* What you have to do
Each entry has to be given again in its exact wording, and no picture may appear in the result.

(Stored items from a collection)

= = =

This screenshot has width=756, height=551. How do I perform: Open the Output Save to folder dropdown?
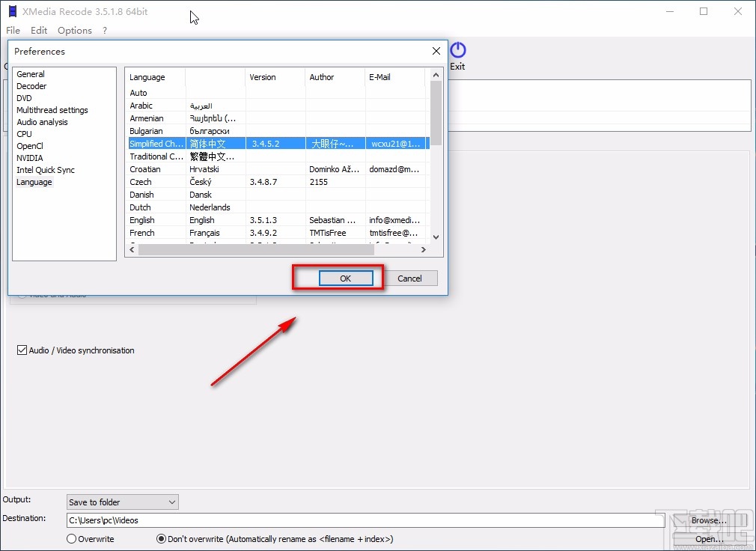point(122,502)
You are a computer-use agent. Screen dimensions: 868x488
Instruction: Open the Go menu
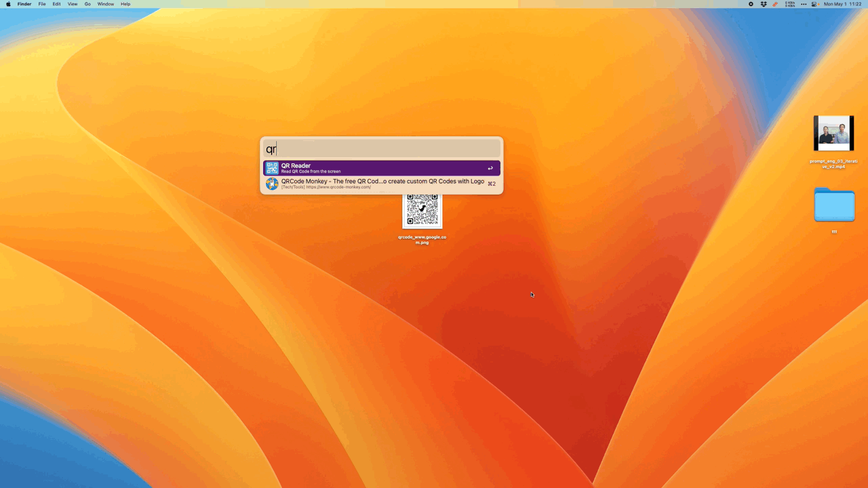point(87,4)
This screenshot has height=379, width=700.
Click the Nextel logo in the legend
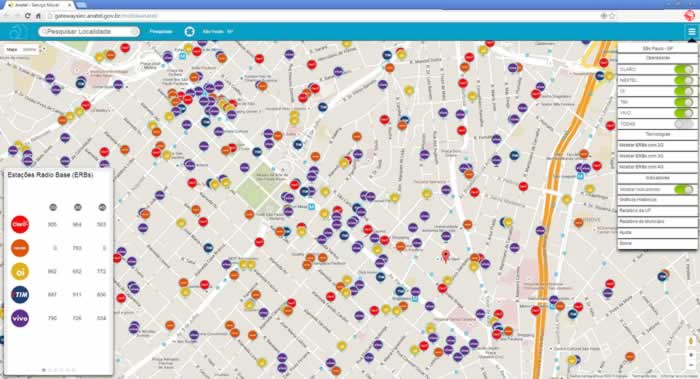[x=20, y=248]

= = =

* Answer to this exercise
This screenshot has width=756, height=551. How do I perform: Open the Output Save to folder dropdown?
point(122,502)
You are a computer-use agent. Screen dimensions: 868x488
Instruction: Open the Go menu
point(87,4)
This screenshot has height=379, width=700.
Click the Nextel logo in the legend
[x=20, y=248]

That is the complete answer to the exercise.